Wednesday, November 18, 2009

Talking to engines 101

It all began when my dad and i wanted to go on a relaxing sailing cruise last weekend. My friends all had church, or had some homework, babysitting, or soccor to do, so i invited my one frined who went out on the last boat. She one year younger than I, so we never see each other, but we have a great time anyway. Well, there wasn't much wind, so we used a little sail and went to our favorite beach. dad stayed on the boat, while i decided to take the Dingy out. i couldn't get the thing to start and niether could dad, at first, so we had to sit at the boat with the moter (shirley) in neutral. After talking with Shirley, and reminding her how beutiful a moter she was, we were finally given the okay to go. Dad suggested to take the gas can, and i thought that he had stowed on the dingy while he was fiddeling with the moter. He didn't. After we went to "shark tooth beach"- a beach that is covered with fossilized shark teeth- My friend, Emily, and I went to the next beach. After we got there we walked up and down the beach seeing if there was anything of interest on the beach. The tide was as high as i have ever seen it, because of all of the rain in the area. it was over some of the docks, not ours but still!

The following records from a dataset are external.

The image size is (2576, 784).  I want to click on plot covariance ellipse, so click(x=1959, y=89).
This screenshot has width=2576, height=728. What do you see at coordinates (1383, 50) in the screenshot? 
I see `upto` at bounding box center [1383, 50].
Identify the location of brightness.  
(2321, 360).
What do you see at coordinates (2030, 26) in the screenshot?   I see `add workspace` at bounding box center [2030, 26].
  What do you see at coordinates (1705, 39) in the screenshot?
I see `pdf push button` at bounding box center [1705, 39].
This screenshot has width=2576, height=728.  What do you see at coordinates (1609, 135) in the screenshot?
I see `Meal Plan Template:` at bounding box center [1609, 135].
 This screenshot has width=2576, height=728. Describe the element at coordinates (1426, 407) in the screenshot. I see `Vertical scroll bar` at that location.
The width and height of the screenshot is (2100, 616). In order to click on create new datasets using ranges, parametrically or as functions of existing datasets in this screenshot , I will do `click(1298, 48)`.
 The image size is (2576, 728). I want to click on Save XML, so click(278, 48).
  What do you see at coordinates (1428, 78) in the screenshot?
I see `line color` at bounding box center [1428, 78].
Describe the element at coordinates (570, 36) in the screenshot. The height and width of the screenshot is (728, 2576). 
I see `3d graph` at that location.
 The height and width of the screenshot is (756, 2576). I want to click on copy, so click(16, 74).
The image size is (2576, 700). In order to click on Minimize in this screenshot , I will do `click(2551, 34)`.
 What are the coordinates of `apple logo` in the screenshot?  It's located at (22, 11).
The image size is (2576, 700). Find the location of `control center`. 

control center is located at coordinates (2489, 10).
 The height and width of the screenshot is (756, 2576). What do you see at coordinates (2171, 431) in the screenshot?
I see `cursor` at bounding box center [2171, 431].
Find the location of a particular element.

I decided that i would let Emily try her hand at steering the Dingy. I have my license for boating, but she dosn't, although i trained Em to be a Safety patrol, and iv'e known her for a couple years now, so i can trust her. We pushed the dingy off the beach and after squeeling from the icy chill of the fridgid water, we hopped in and i started the motor, as i congradulated Shirley on her looks. Started very quickly, very good, but i should have known that something was up. Shirley never starts when i want her to.

about half a mile or so away from the shoal survivor, and the engine stops. Great. i fiddle with it and manage to go a couple more feet. Emily and i encourqage Shirley as well as we could. No change. I finally think to check the fuel... and no fuel. no fuel can. Crud.

A while ago, dad and i spent the night on the boat fixing a few things. After we were done we went out on the dingy and went fishing outisde of the Jetties. We got stopped by the police. fishing licenses, life preservers, a boating license for me, whistle... ect. no whistle. "we can yell" was the lame excuse my dad gave. So, we got a free whistle with the words "know before you go. Take a boating course." etched on the whistle. ironic that i should need that whistle to call my dad when i knew that i needed fuel before i went. Well, i blew that whistle, by the way, it is a great dog whistle. Dad never heard the whislte- funny i can STILL hear it- but heard the dogs going crazy just offshore, and all of the owners trying to get thier dog to be quiet. i was standing up and waving my arms insanly. my frined almost fell off the dingy she was laughing so hard! i'm going ot get her or that some day!

in the end, i have no dignity now, and this is another story that will go down in the frye family stupidness folder. Great. oh and Sorry to all of those poor pups!